Home States Meghalaya With Games postponed, Dhanda eyes fresh opportunity

With Games postponed, Dhanda eyes fresh opportunity

The last two years have seen extreme swings in Pooja Dhanda’s career. The Haryana wrestler had capped 2018 with a 57kg bronze at the World Championships in Budapest following silver at the Commonwealth Games in Gold Coast.

And just when her confidence was sky high, she suffered shoulder and knee injuries in 2019, which spoilt her chance of earning a berth in the national squad for the continental Olympic qualifiers. With some of the best grapplers in her category, Dhanda lost to Anshul Malik in the national trials for the Asian Olympic Qualifiers in January this year. And, with it her hopes of going to Tokyo were all but over.

But the postponement of the Games to next year has rekindled her hopes of making the cut for Tokyo. The Wrestling Federation of India (WFI) will most likely hold fresh trials next year to select the best team for the Asian Olympic Qualifiers, which too were postponed this year in the aftermath of the pandemic.

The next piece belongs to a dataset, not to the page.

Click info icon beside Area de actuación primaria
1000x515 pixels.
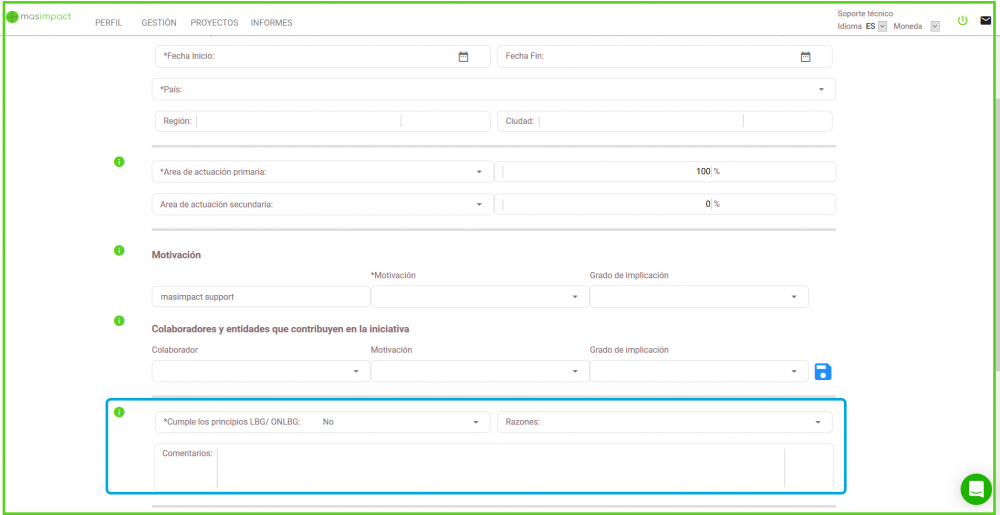119,162
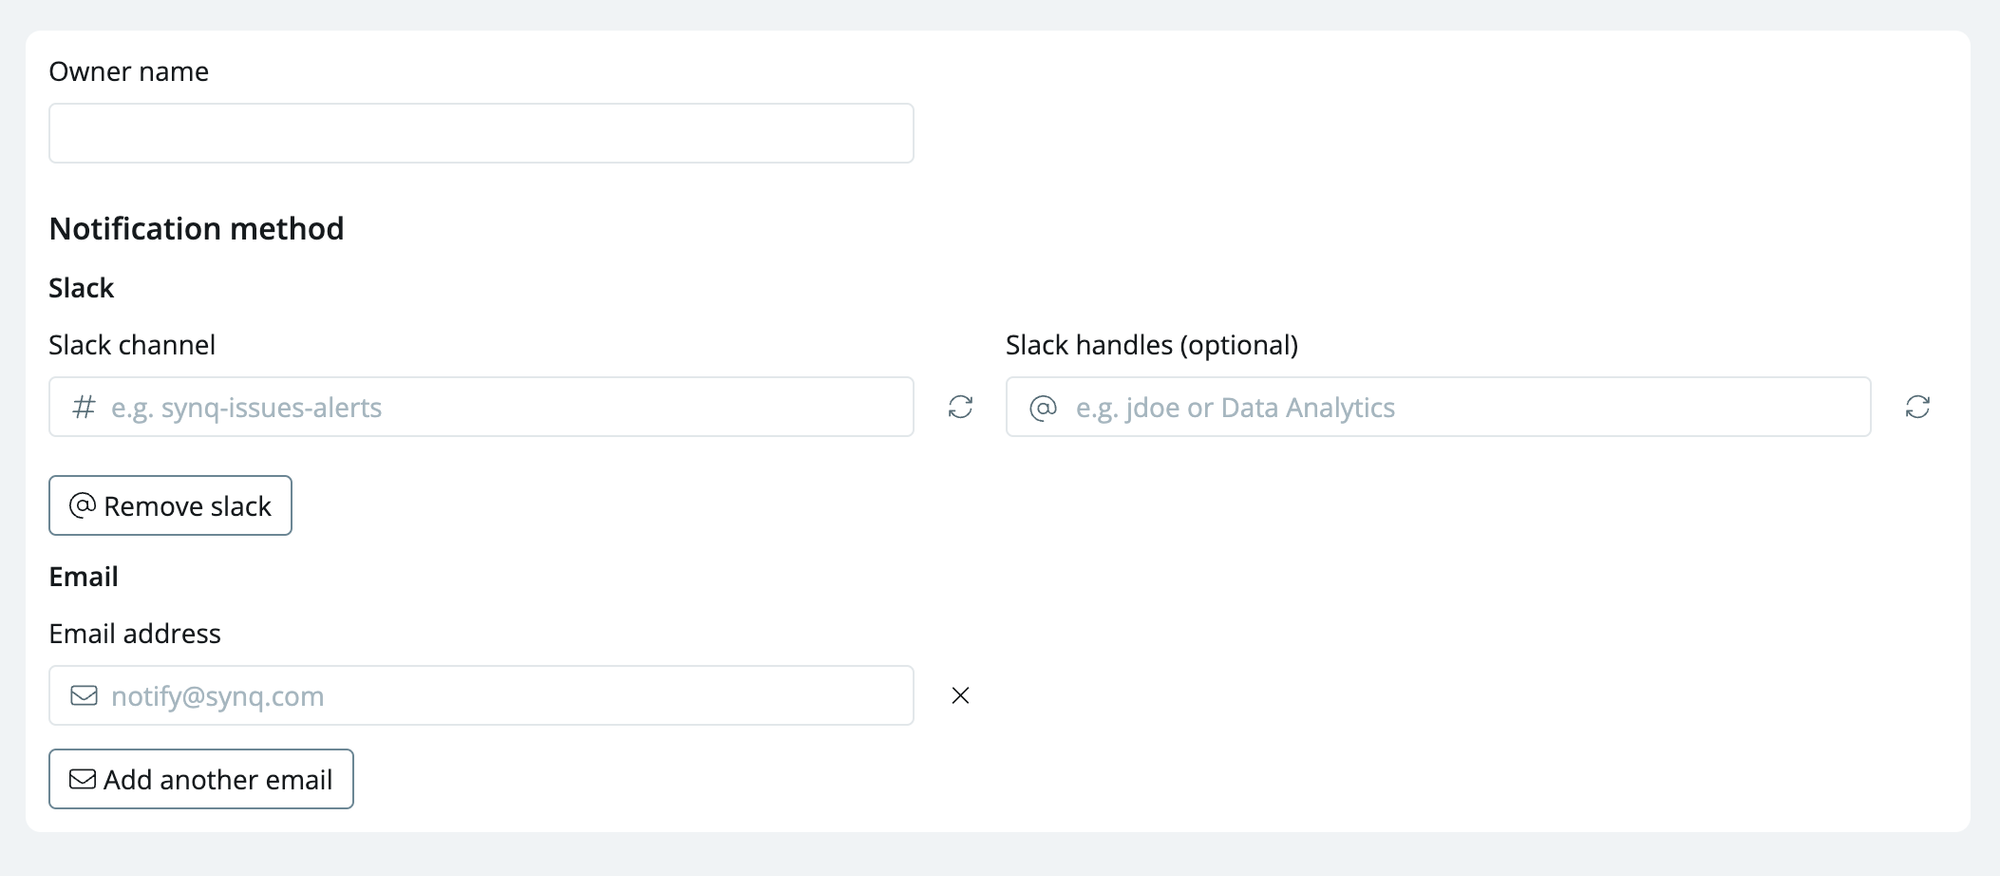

“The cancellation of the international calendar and shifting of the Tokyo Olympics to 2021 has given me one more chance to stay in the race. The selection process will start again. It will be one big opportunity for me to bounce back,” says Dhanda.

On the forgettable 2019 when she suffered a spate of injuries, Dhanda says, “It was a shoulder injury I suffered during the World Championships in 2018 which flared up. Then it was the knee. So, it became difficult to make much progress. I was just busy undergoing rehab last year. It came as a huge setback in pre-Olympic year.

“You have to be super fit, otherwise it’s difficult to make the cut as domestic competitions are getting tough,” the 25-year-old says of her loss to Malik in the trials.

Dhanda says sports activities have resumed in her hometown Hisar but she isn’t keen on outdoor training as the “situation is not conducive”. “The best place to train right now is home. I’m only doing basic fitness and weight training.”

While some wrestlers may have started training on the mat, Dhanda says she isn’t keen. “I don’t want to train with local wrestlers who I am not sure have maintained social distancing.”

She says it will take 6-8 weeks to tune up her body to be ready for practice on the mat. “I want to go slow as there is no competition this year. My focus is to stay healthy and prepare for the challenging domestic trials next year.”